The main one I found was Josep Maria Miralles. Miralles was a self-taught artist, who started drawing comics and covers in 1953 and went to provide illustrations for a range of British and European magazines and book publishers.
Ace Of Assassins is reasonably typical of the Miralles covers I have seen, which tend to very busy with lots happening. This one gives us two girls, one caressing a gun, and more weaponry in the background. The polo necked shirt nicely locates the picture in the early 1970s and the guy in mid-flight with a rifle adds a sense of action. The girls are nicely done, but it is not the most effective Larry Kent cover I have seen.
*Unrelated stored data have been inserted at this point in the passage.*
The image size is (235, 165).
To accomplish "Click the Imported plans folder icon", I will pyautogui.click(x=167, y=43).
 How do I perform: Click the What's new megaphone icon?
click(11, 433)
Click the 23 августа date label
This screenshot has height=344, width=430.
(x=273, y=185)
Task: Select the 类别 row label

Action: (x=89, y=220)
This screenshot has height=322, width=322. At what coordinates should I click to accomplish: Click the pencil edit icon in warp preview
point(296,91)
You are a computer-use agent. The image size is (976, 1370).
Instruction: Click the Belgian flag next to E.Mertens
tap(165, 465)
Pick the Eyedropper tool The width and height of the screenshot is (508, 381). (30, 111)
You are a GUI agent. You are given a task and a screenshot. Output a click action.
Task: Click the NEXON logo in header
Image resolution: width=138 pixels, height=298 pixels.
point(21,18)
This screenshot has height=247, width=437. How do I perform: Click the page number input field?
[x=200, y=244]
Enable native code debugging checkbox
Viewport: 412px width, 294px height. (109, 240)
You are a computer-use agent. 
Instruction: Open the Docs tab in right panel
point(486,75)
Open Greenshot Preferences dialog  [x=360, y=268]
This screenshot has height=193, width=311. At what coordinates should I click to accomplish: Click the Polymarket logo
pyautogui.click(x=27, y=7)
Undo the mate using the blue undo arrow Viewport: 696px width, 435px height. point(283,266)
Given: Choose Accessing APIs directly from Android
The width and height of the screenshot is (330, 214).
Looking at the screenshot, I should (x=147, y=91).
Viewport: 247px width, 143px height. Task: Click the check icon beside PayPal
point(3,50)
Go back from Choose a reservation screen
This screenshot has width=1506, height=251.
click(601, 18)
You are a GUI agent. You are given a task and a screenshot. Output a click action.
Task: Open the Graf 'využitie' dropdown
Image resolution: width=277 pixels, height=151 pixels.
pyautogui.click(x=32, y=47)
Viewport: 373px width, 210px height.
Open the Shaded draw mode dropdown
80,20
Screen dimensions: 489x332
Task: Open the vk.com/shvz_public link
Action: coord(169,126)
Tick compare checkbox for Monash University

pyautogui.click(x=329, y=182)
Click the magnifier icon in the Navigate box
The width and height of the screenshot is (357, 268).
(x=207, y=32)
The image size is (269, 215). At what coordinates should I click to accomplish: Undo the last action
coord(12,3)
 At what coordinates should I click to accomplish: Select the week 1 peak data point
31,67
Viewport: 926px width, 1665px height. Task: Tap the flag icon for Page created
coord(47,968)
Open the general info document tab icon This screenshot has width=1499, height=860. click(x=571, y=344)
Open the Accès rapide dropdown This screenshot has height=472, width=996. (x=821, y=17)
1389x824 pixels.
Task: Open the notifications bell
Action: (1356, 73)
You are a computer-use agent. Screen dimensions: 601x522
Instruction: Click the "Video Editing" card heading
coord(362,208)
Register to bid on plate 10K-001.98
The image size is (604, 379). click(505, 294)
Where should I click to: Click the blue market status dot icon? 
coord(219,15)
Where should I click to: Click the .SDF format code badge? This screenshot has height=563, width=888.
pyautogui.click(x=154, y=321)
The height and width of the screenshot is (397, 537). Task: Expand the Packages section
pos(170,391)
The Big Come-On is another relatively busy Miralles cover. It features the obligatory girl in a bikini looking directly at the reader with a provocative stare. While in the background there is a man, who looks vaguely like Clint Eastwood in ‘Dirty Harry’ holding the equally obligatory gun! The two tone drawing of the policeman/security guard with a torch kneeling over the spread-eagle corpse of a man in the foreground, is quite effective and gives the cover a strong seedy, big city feel. It is well done and adds a gritty tone to the cover. It is also one of the first to do away with the ‘I Hate Crime’ tagline.
Centerfold Be Damned is by another Spanish artist, Fernando Fernandez, who did a number of the Larry Kent covers. It has the typical mixture of violence, guns and a beautiful woman, but has a very washed out tone to it. All the action is on the left of the cover, leaving a large block of vacant, pale pink beige (on the original) to the right, which fades out the picture. The woman is also done in pale hues and is wearing a weird mohair looking coat. The clothing and the positioning of her in a broach-like sphere, also adds an old fashioned feel to it. The action scene is also in washed colours and the effectiveness of it is undercut by the awkward and unrealistic way that one of the men is holding his gun. I do not think it is a particularly good or striking cover, but apparently the people at Cleveland Publications liked it, as it was the second time that they used it.
I do not have a copy, but it seems that the same cover was used some twelve months earlier on Look At Me (Larry Kent 729, 1973?). Apart from the title, the only difference would seem to be the use of the ‘I Hate Crime’ tagline on Look At Me (apologies for the poor copy below).
Finally, I had not been able to find anything on the artist P. S. Albert who did the below cover for Nothing Counterfeit, but a reader of the blog ‘Jussi’ identified it as being by Albert Pujolar Soler. It is a very good cover. The girl in the silver bikini with improbably laced up matching shoes is very well drawn and the scattering of old coins and dollar notes fills up the space nicely. The traveler’s cheque is also cleverly positioned to draw your eye to the girl and gives the impression that she is hanging off it. And for once there is no sign of a gun! It is the only cover by P. S. Albert I have seen, but I like it.
Thanks to James Doig and Andrew Nette for the background on the post and Graeme Flanagan’s indispensable Australian Vintage Paperback Guide.